My approach to doing these types of questions is finding the derivative of the LHS and the RHS and finding the limit of that derivative as $n$ approaches infinity. So, for this question, it would be:
Let $f(x) = 2^n$ --> $f'(x) = 2^nlog(2)$
Let $g(x) = 10n^2$ --> $g'(x) = 20n$
But I don't know how to proceed from here using limits as $n$ goes to infinity.
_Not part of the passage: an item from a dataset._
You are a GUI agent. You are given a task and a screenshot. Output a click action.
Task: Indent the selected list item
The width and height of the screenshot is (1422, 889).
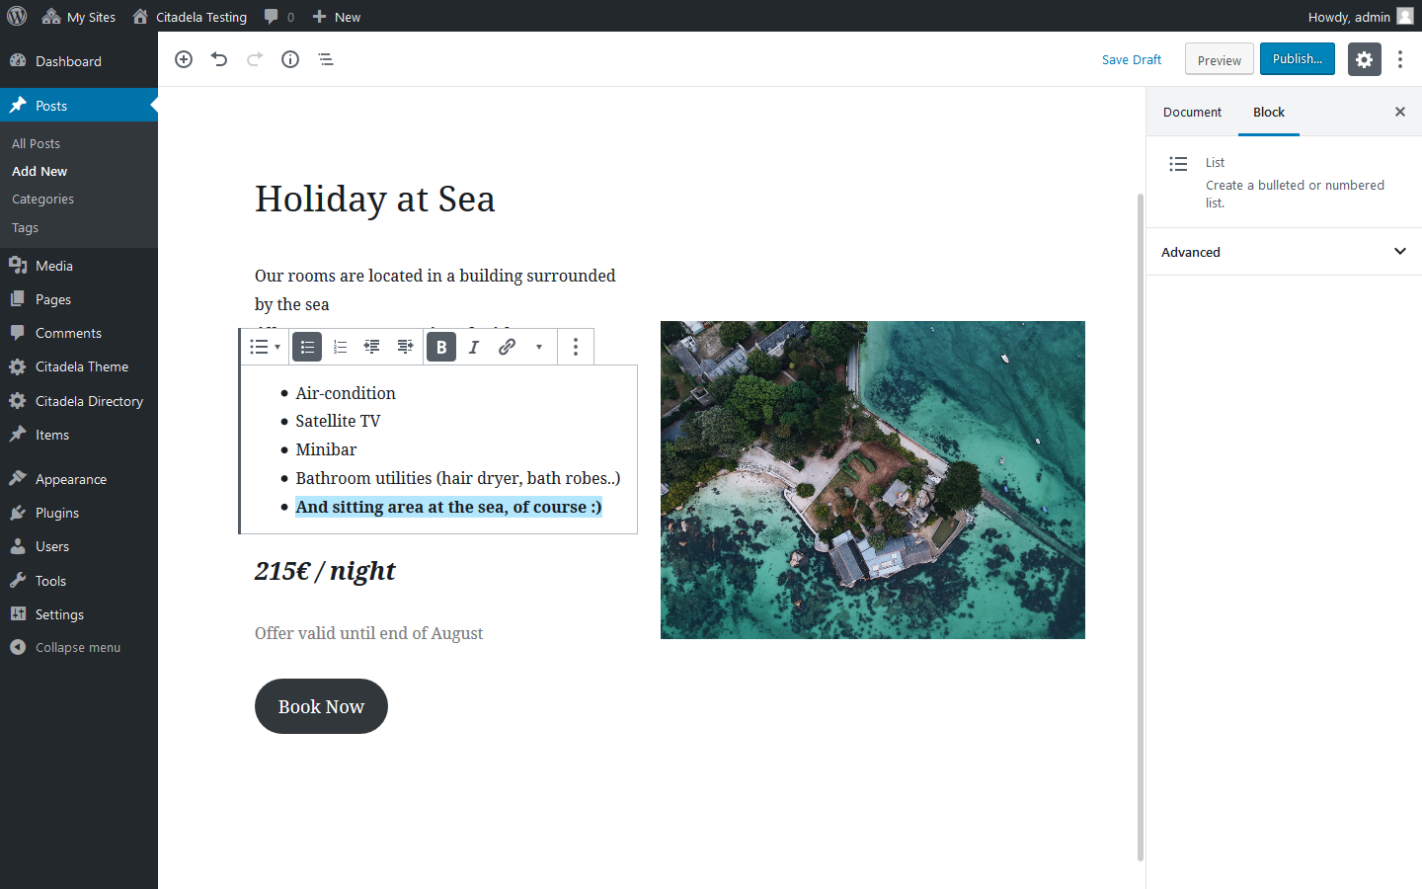pos(405,347)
Any help would be appreciated!
On
define $$f(n)=2^n-10n^2$$ then we get $$f'(n)=2^n\ln(2)-20n$$ $$f''(n)=2^n(\ln(2))^2-20$$ can you proceed?
On
$$2^n=\exp(n\log(2))=\sum_{k\geq0}\frac{n^k\log^k(2)}{k!}$$
$$2^n-10n^2=1+n\log(2)+n^2\left(\frac{\log^2(2)}{2}-10\right)+n^3\frac{\log^3(2)}{6}+\sum_{k\geq4}\frac{n^k\log^k(2)}{k!}$$
So:
$$2^n-10n^2\geq1+n\log(2)+n^2\left(\frac{\log^2(2)}{2}-10\right)+n^3\frac{\log^3(2)}{6}=:f(n)$$
The coefficient of $n^2$ is less than $0$, but the coefficient of $n^3$ is greater than $0$.
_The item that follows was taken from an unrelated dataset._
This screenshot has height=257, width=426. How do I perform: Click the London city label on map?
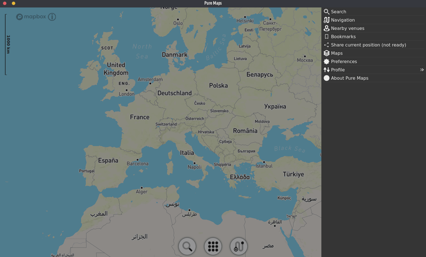coord(126,94)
For $a$,$b$,$c$,$d \geq0$: $\lim\limits_{x \to \infty}ax^3-bx^2+cx+d=\infty$, so $f(n)$ will be positive for large enough $n$. And since $2^n-10n^2\geq f(n)$, $2^n-10n^2$ will be also greater than $0$.
On
$$ 2^n > 10 n^2 \iff n\times log(2) > 1+2\times log(n)\iff $$
$$ n \times log(2) -2\times log(n)> 1\iff $$
$$n\ge10$$
On
My way of doing it would be
Let $f(x) = 2^x - 10x^2$ (which is continuous) then
$f'(x) = 2^x*\ln 2 - 20x$.
$f''(x) = 2^x*(\ln 2)^2 - 20$
$f'''(x) = 2^x *(\ln 2)^2 > 0;$ for all $x$.
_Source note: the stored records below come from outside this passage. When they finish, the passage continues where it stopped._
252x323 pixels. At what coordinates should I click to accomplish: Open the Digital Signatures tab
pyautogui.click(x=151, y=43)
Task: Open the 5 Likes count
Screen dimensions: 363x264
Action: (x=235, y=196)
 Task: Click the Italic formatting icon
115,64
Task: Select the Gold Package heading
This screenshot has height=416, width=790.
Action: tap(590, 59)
So $f''(x)$ is strictly increasing. If there is any $x_2$ where $f''(x_2) \ge 0$ then $f''(x) > 0$ for all $x > x_2$.
Which means $f'(x)$ is strictly increasing for all $x > x_2$. If there is an $x_1$ where $x_1 \ge x_2$ and $f'(x_1) > 0$ then $f'(x) > 0$ for all $x >x_1$.
Which means $f(x)$ is strictly increasing for all $x > x_1$. So if there is an $x_0$ and $x_0 \ge x_1$ and $f(x_0) > 0$ then $f(n)>0$ and $2^n > 10n^2$ for all $n > x_0$. Hence our result.
Now to find these $x_0,x_1,x_2$.... well, there is no need for accuracy.... we can be as crude as we like.
We want $2^x_2*(\ln 2)^2 > 20$, just let $x_2 > \log_2 (\frac {20}{(\ln 2)^2})$. No need for accuracy: $\frac 12 < \ln 2 < 1$; $\frac 14(\ln 2)^2<1$ so $20< \frac {20}{(\ln 2)^2}<80$ so $4=\log_2 16 < \log_2 20< \log_2 \frac {20}{(\ln 2)^2} < \log_2 80 < \log_2 128 = 7$ so let $x_2 = 7$.
We want $2^{x_1}*\ln 2 - 20x$ so... I dunno... $\ln 2 > \frac 23$ so $2^{8}\ln 2 - 160 > 256*2/3 - 160 > 170 - 160 = 10 > 0$ so $x_1 = 8$ will do.
Just need to find any $x_0 \ge 8$ so that $2^{x_0} \ge 10x_0^2$. $x_0 = 10$ will do as $2^{10} = 2014 > 1000 = 10*10^2$.
So that's it. For any $n \ge 10$ we have proven $2^n > 10*n^2$.
It's true for all $n\geq10$.
Indeed, $$f''(x)=2^x\ln^22-20>0$$ $$f'(x)=2^x\ln2-20x>0$$ and from here $f(x)>0$ for all $x>0$.